*TASK TO CARRY OUT:*
Your copy should hold every record exactly and no images.

++++ THE DATA ++++

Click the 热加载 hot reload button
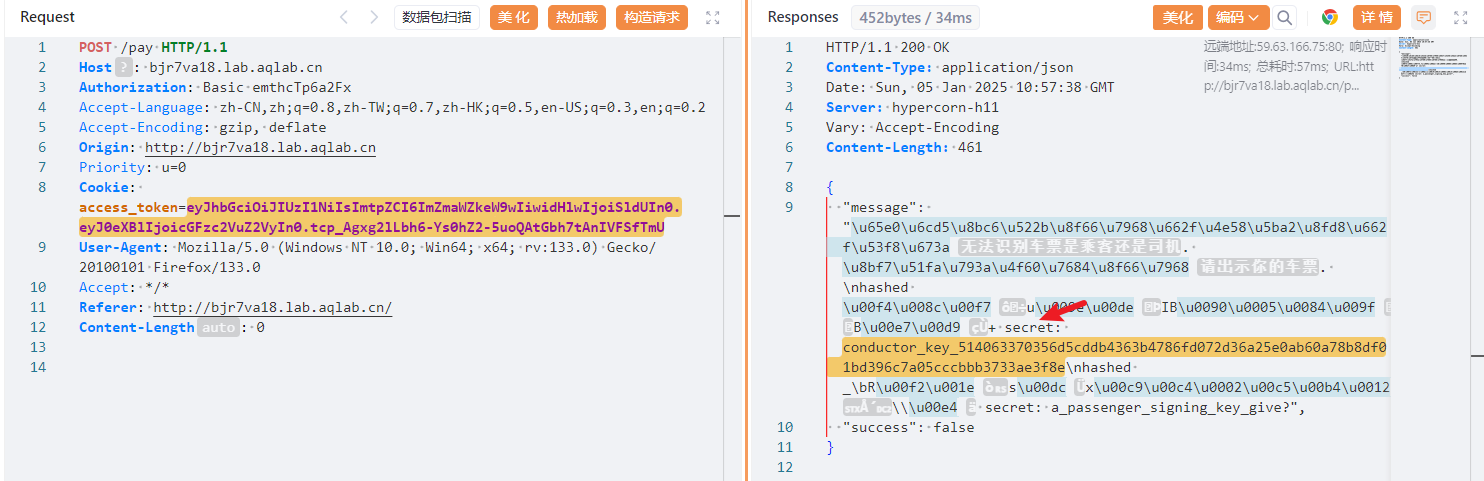Screen dimensions: 1484x481 click(576, 17)
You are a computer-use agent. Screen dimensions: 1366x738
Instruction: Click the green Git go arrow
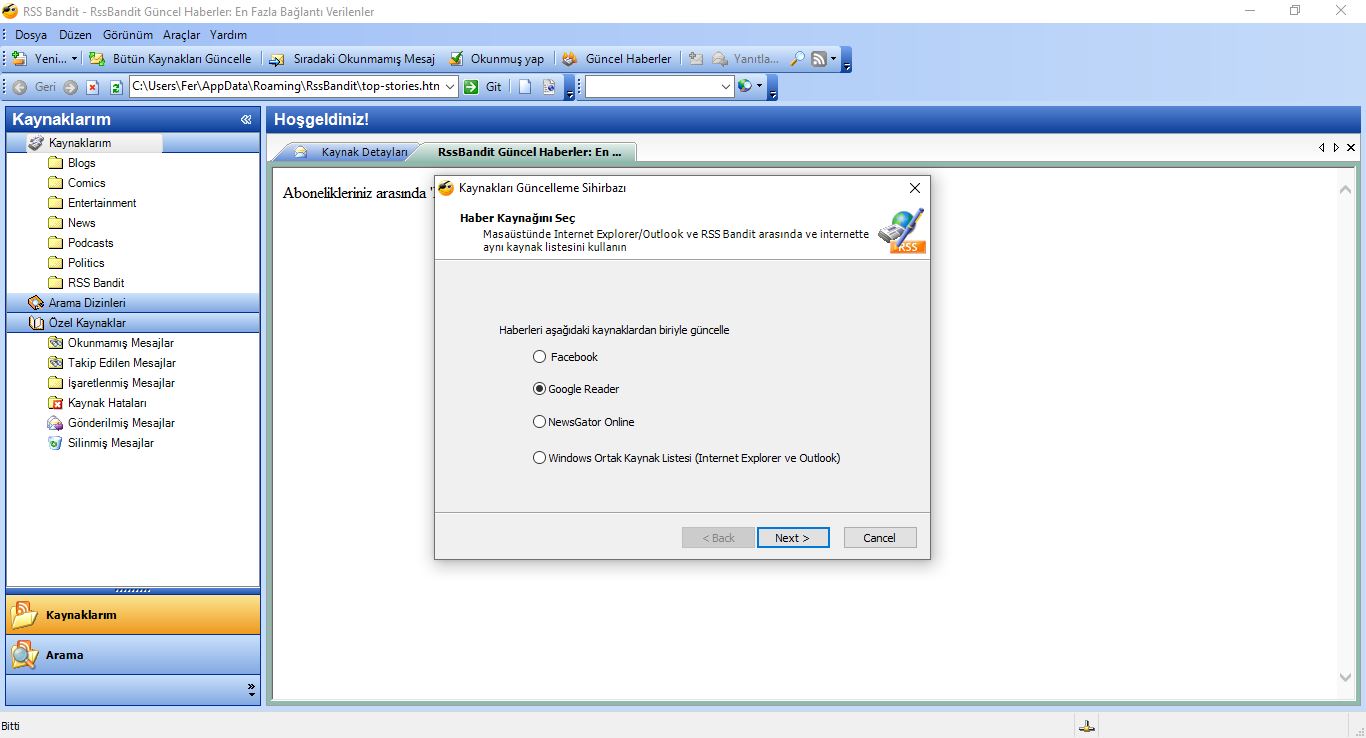pos(472,87)
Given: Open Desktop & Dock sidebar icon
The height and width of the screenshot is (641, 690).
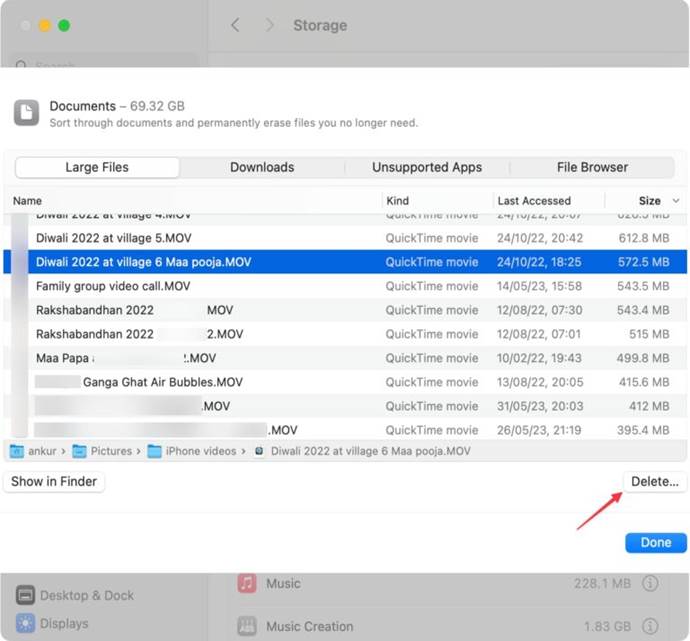Looking at the screenshot, I should [25, 595].
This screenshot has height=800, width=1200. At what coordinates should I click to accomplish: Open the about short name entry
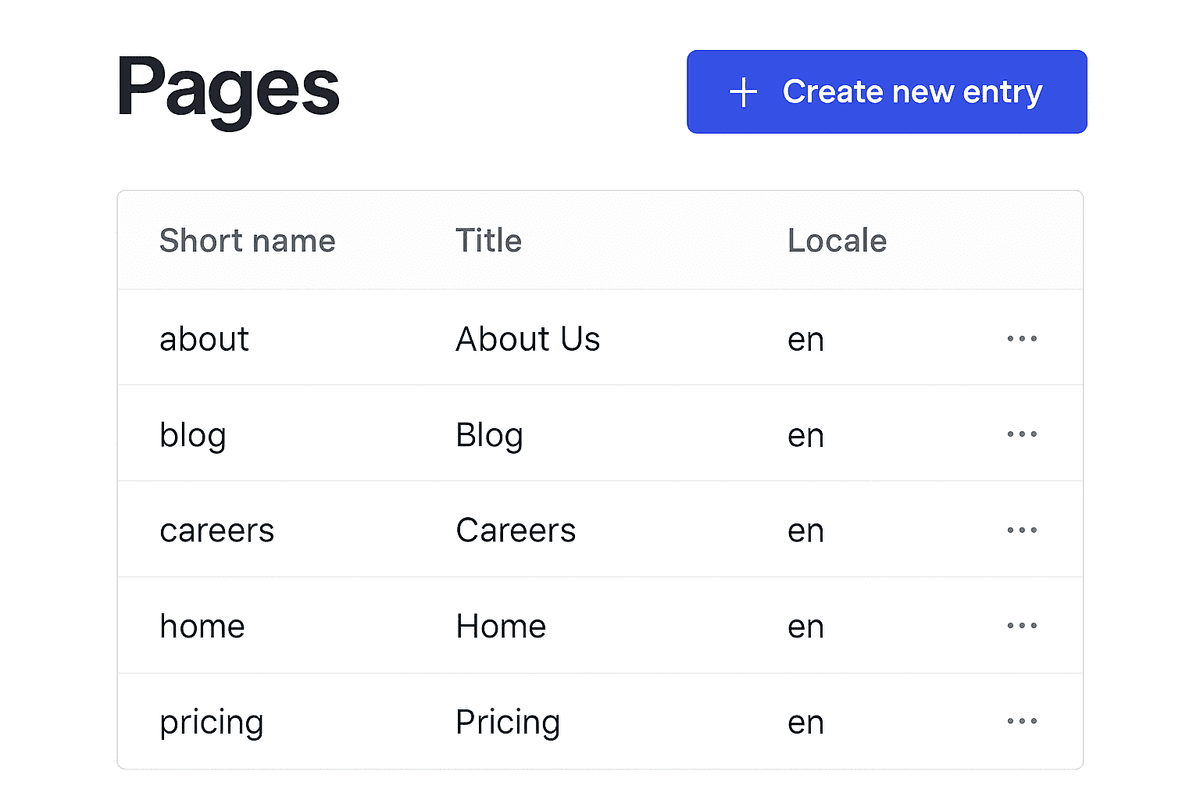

++++

*RESPONSE BOX:*
Click the 热加载 hot reload button
Screen dimensions: 1484x481 click(576, 17)
You are a computer-use agent. Screen dimensions: 1366x738
Instruction: Click the green Git go arrow
pos(472,87)
Given: Open Desktop & Dock sidebar icon
The height and width of the screenshot is (641, 690).
Looking at the screenshot, I should [25, 595].
This screenshot has height=800, width=1200. At what coordinates should I click to accomplish: Open the about short name entry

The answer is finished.